Essentially just sliced fresh fruit mixed with whipped cream and capped with shokupan, the fruit sando's simplicity is what makes it an art form. Specialty shops dedicated to the craft exist throughout the nation, all hand-whipping their filling, sourcing and artisanally slicing the best fruit, and custom-fitting the perfect thickness of shokupan slice to make their fruit sando the best money can buy. While independent shops feature fruits ranging from pears, kiwi, passion fruit, and mango, you can still get an impressive array at any convenience store. Depending on seasonal availability, strawberries, blueberries, bananas, mandarins, and muscat grapes can all find their way to konbini shelves.
9. Pudding Sandwich
Fruit sandwiches aren't the only sweet treats to grace convenience store sando shelves. Many dessert-inspired sandwich slices have come and gone over the years — often as limited-time offers or regional exclusives. Who could forget the Hokkaido-exclusive mint chocolate chip sandwich? The sweet custard sandwich also had its moment in the sun several years ago. Red bean, matcha, even sweet potato — the flavors of dessert sandwiches in Japan stretch from well-worn to weird. In the case of sugary sandos, however, you're best served to play it safe. Something as simple as a whipped cream sandwich, a mainstay on konbini shelves, can be revelatory. One riff that exceeds all others, however, is the chocolate pudding sando.

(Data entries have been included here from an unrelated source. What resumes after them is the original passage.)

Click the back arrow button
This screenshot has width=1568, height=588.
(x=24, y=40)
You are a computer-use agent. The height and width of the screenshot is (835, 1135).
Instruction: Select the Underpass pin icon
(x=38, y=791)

This sandwich is a curiosity. The bread that builds the base of this sandwich is often infused with cocoa. Yes, fluffy brown milk bread serves as the canvas on which whipped chocolate pudding is painted. Many iterations of this konbini highlight also include whipped cream, which lightens the sandwich and adds an intriguing layer of milk fat flavor. This sandwich can be enjoyed right off the convenience store shelf, but don't be afraid to stick a slice or two in the freezer. Your efforts will yield a delightful confection that tastes just like a Western ice cream sandwich.
10. Pancake Sandwich
This one is special. Of the Japanese sandwiches we have discussed, they all have one thing in common: They are found in the konbini sandwich aisle. There is one sandwich, however, that is not. Buried amongst the bakery shelves, beneath piles of cod roe loaves, baguettes, and croissants, you will find one of the world's greatest joys: the pancake sandwich. This sandwich has nothing to do with the inflated souffle pancakes of contemporary Japanese fame. Two Western-style griddlecakes — thin, velvety, and weightless — are smeared with maple syrup and margarine and smashed together.

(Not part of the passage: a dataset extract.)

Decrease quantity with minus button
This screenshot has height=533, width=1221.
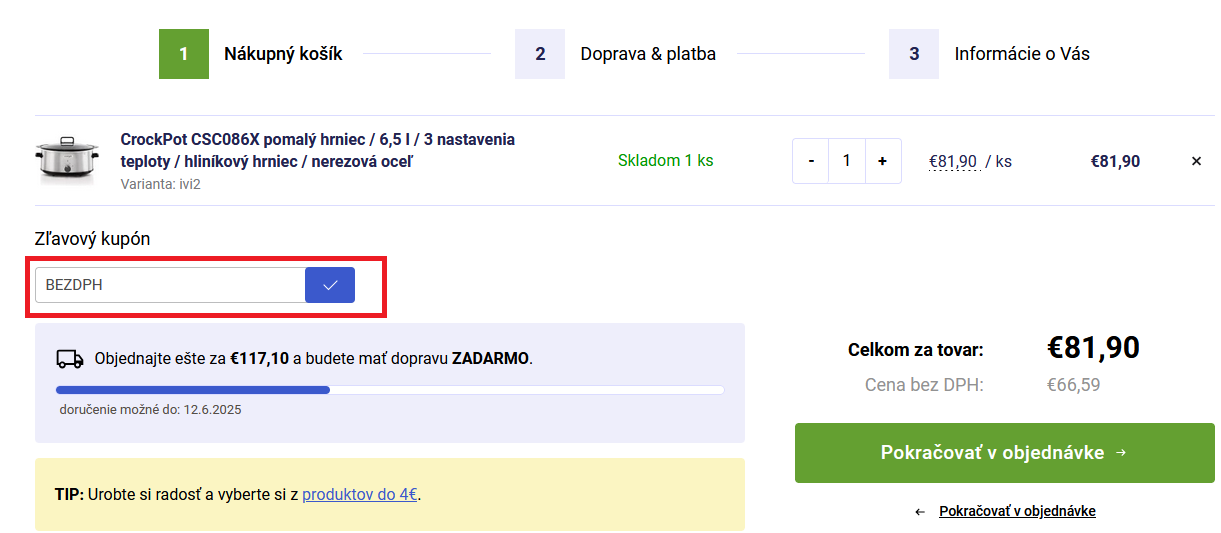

It is as magical and indulgent as you might expect. This sandwich, more than any other, is built for a late-night konbini crawl. After izakaya-hopping, with drinks driving your stomach further toward unusual cravings, this is nirvana. Sweet, salty, and with cloud-like textures no mortal hands could create, it is another one of the world's great food experiences. You can eat the pancake sandwich at room temperature and be perfectly content, but if you ask politely, the convenience store cashier will microwave your sandwich for you. Believe me, you want that.